Where type is the type of GPU requested per compute node, currently valid values are k40 or k80 or p100 and n is the number of GPUs to reserve per node. On the K40 nodes one can reserve up to 2 GPUs, while on the K80 and P100 nodes one can reserve up to 4. The gpu and gpulong partition is intended for production runs while gputest is intended for short (less than 15 min) test and development runs.

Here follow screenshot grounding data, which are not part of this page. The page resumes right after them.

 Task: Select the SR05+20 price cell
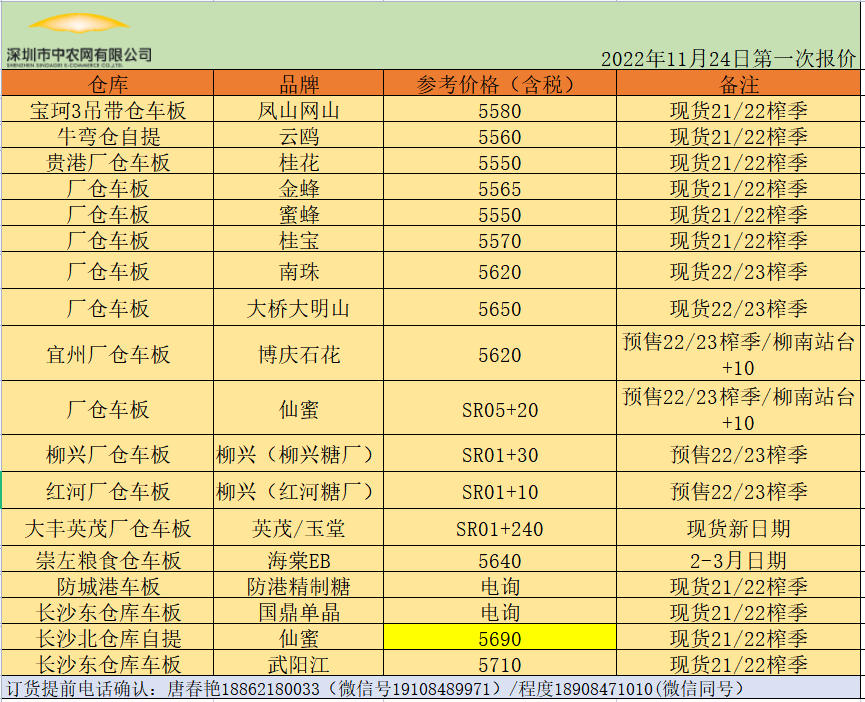tap(499, 408)
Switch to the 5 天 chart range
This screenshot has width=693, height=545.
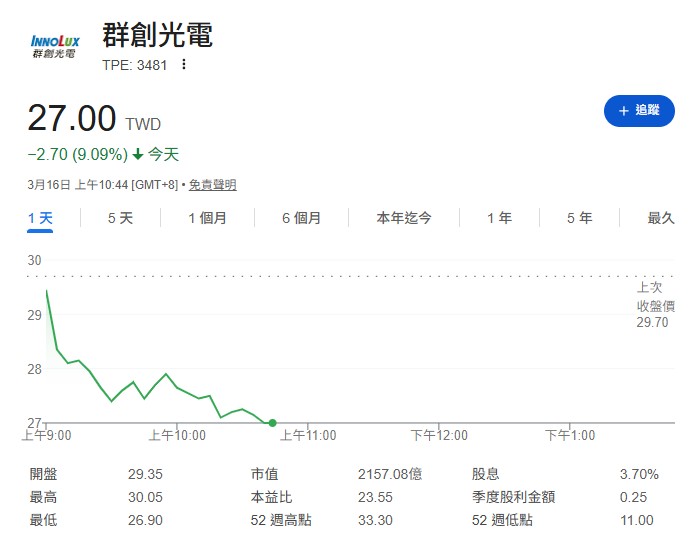120,218
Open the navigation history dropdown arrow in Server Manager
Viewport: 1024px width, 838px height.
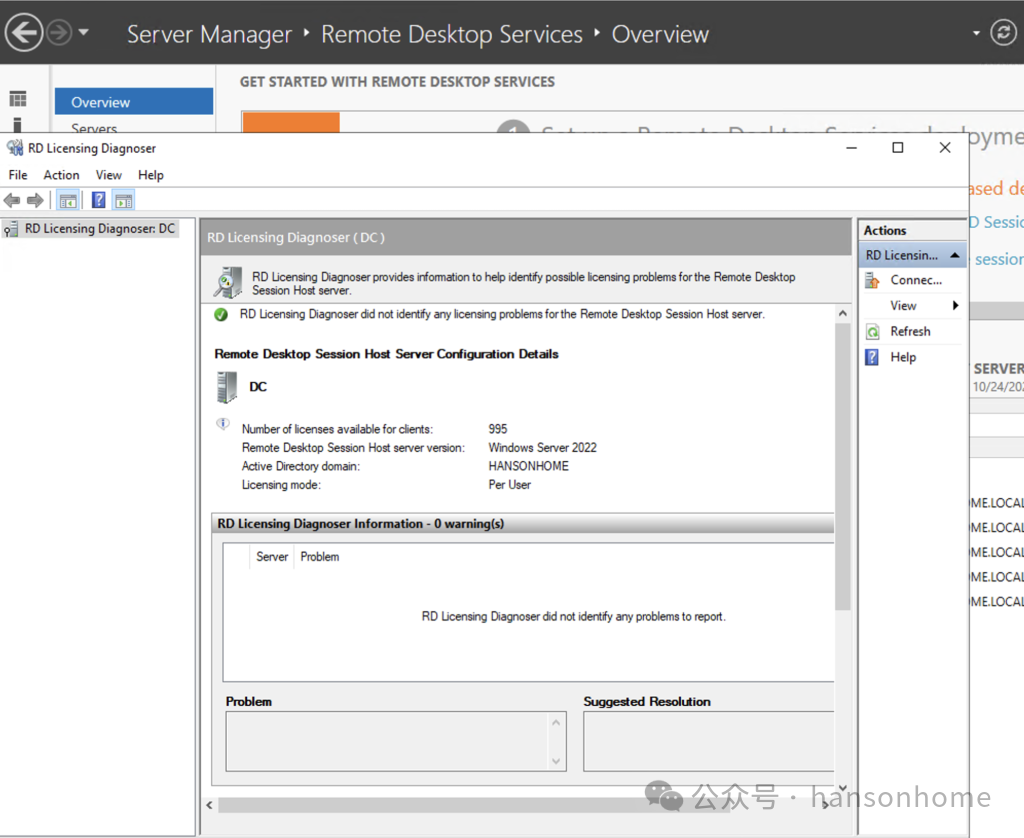83,33
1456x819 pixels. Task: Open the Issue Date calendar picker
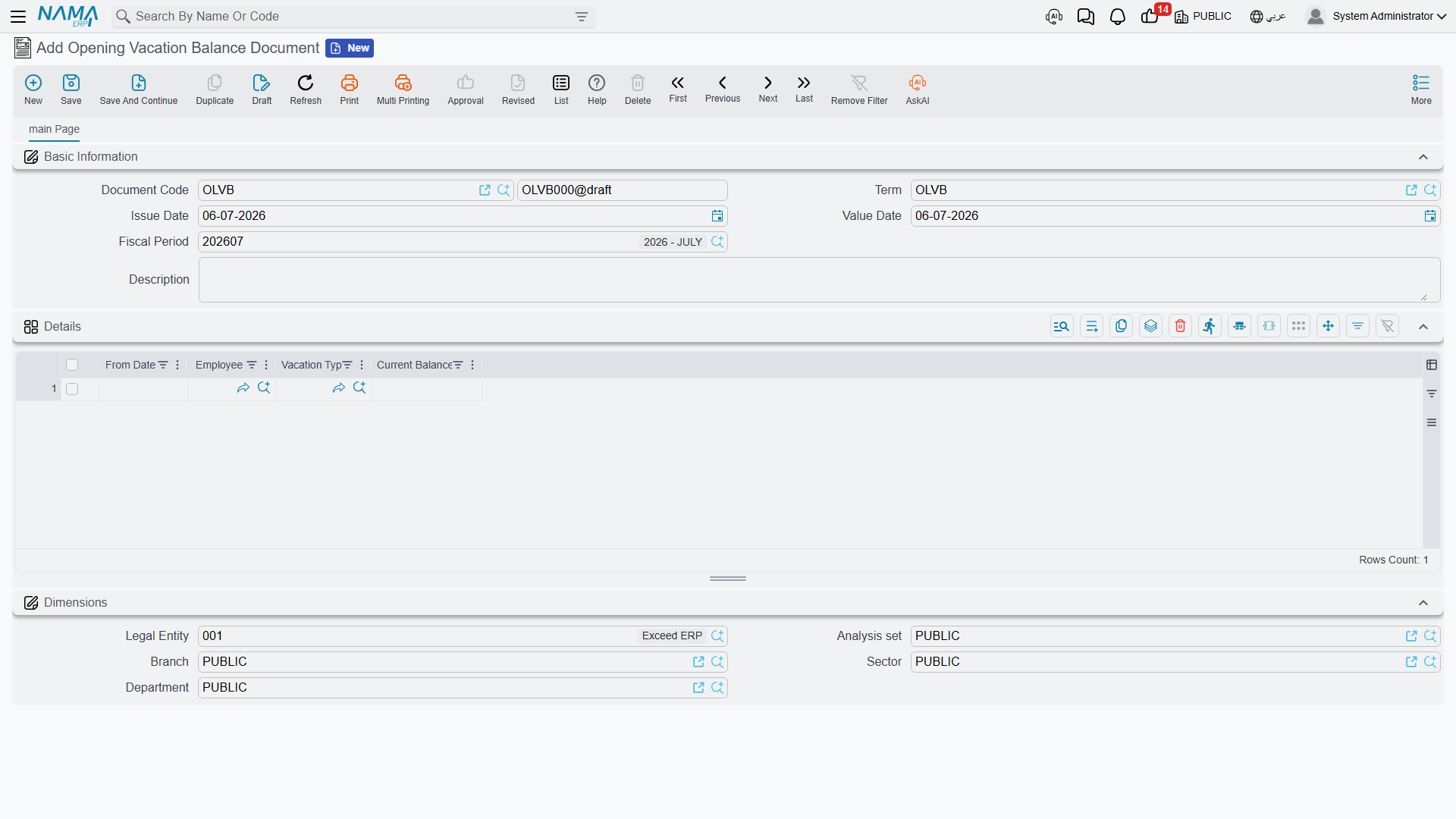(x=717, y=216)

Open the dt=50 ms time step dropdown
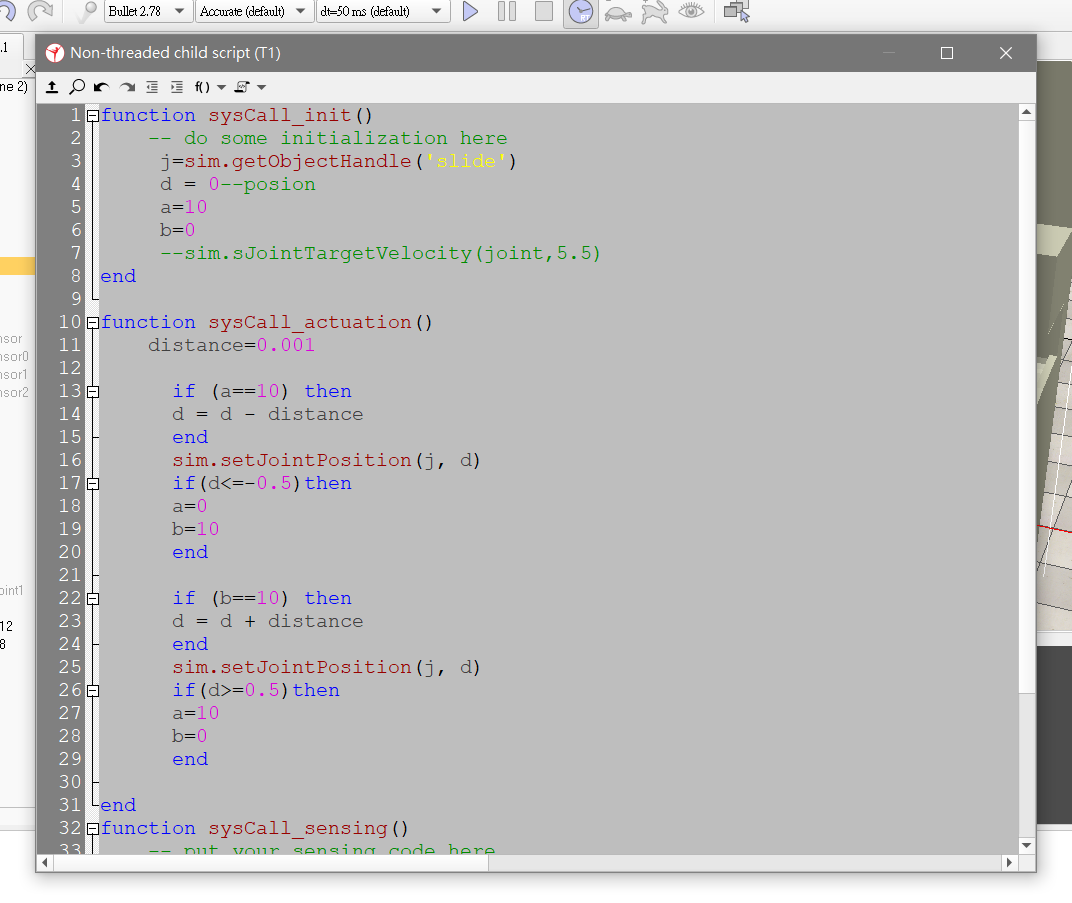point(382,12)
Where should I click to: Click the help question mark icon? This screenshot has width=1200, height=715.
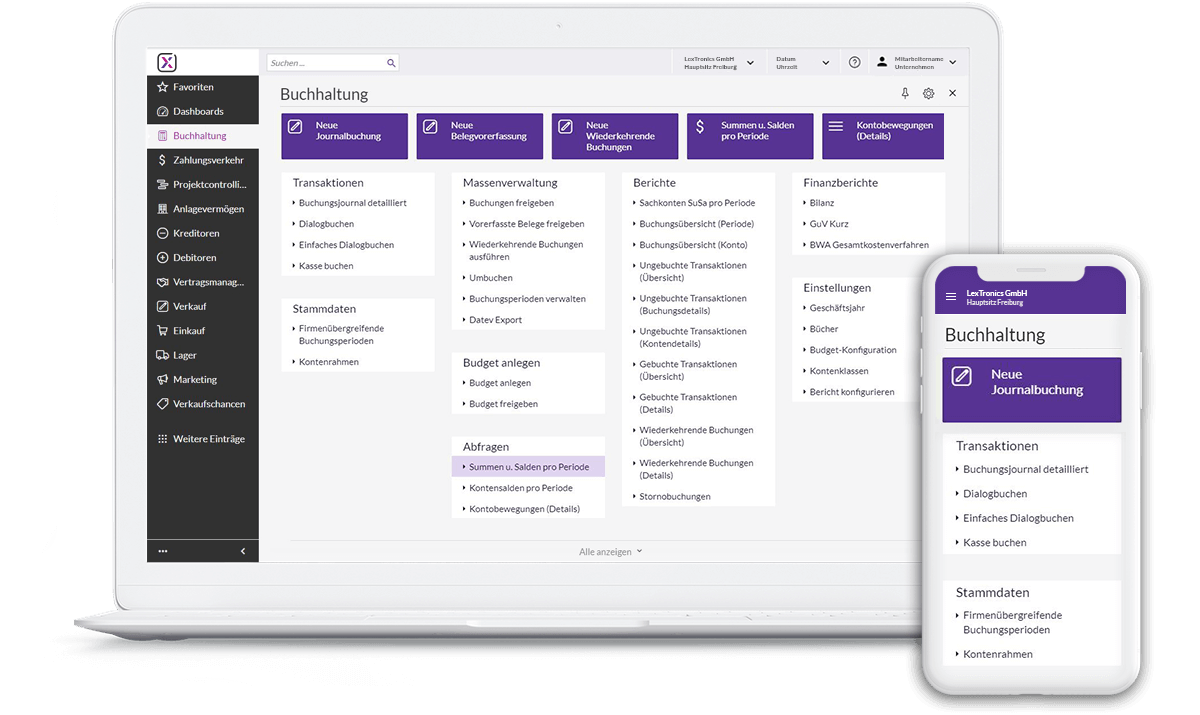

To request 2 K40 GPUs use --gres=gpu:k40:2 or to request 4 P100 GPUs use --gres=gpu:p100:4

6.5.2 Running under GNU environment on one GPU

Here is a valid script for running under GNU environment that will default any GPU available:

#!/bin/bash
#SBATCH -N 1
#SBATCH -n 1
#SBATCH -p gpu
#SBATCH -t 00:05:00
#SBATCH -J gpu_job
#SBATCH -o gpu_job.out.%j
#SBATCH -e gpu_job.err.%j
#SBATCH --gres=gpu:1
#SBATCH

module purge
module load gcc cuda
module list

srun ./your_binary

6.5.3 Running under PGI environment on one GPU

The batch job script is very similar as in the GPU environment, the only difference is that different module needs to be loaded. And executable name is also different.

#!/bin/bash
#SBATCH -N 1
#SBATCH -n 1
#SBATCH -p gpu
#SBATCH -t 00:05:00
#SBATCH -J gpu_job
#SBATCH -o gpu_job.out.%j
#SBATCH -e gpu_job.err.%j
#SBATCH --gres=gpu:1
#SBATCH

module purge
module load pgi cuda/7.5
module list

srun ./your_binary

6.5.4 Running under GNU environment on multiple GPUs

Here is a valid script for running under GNU environment, on 2 GPUs on a K40 node:

#!/bin/bash
#SBATCH -N 1
#SBATCH -n 1
#SBATCH -p gpu
#SBATCH -t 00:05:00
#SBATCH -J gpu_job
#SBATCH -o gpu_job.out.%j
#SBATCH -e gpu_job.err.%j
#SBATCH --gres=gpu:k40:2
#SBATCH

module purge
module load gcc cuda
module list

srun ./your_binary

Here is a valid script for running under GNU environment, on 4 GPUs on K80 a node:

#!/bin/bash
#SBATCH -N 1
#SBATCH -n 1
#SBATCH -p gpu
#SBATCH -t 00:05:00
#SBATCH -J gpu_job
#SBATCH -o gpu_job.out.%j
#SBATCH -e gpu_job.err.%j
#SBATCH --gres=gpu:k80:4
#SBATCH

module purge
module load gcc cuda
module list

srun ./your_binary

6.5.5 Using the SSD scratch space

Each P100 node is equipped with 800GB of fast SSD storage (Sata SSDs) intended as a scratch space. While the K40 and K80 nodes have 500 GB and 850 GB of space respectively consisting of regular hard drives. This space is placed under the $TMPDIR directory and in that directory there will be a folder with the name of the slurm job id, it is this folder that should be used as a scratch space so to access it easily use $TMPDIR. The space is local to each compute node meaning that it is shared among all the users of that node and in multi node jobs each node only has access to its own local scratch space and this cannot be accessed from other compute nodes.
To use this space the user needs to move data there in the beginning of the job scrip and any data the user wants to retain needs to be transferred from the scratch space before the job finishes, once the job ends the files on the SSD space are removed.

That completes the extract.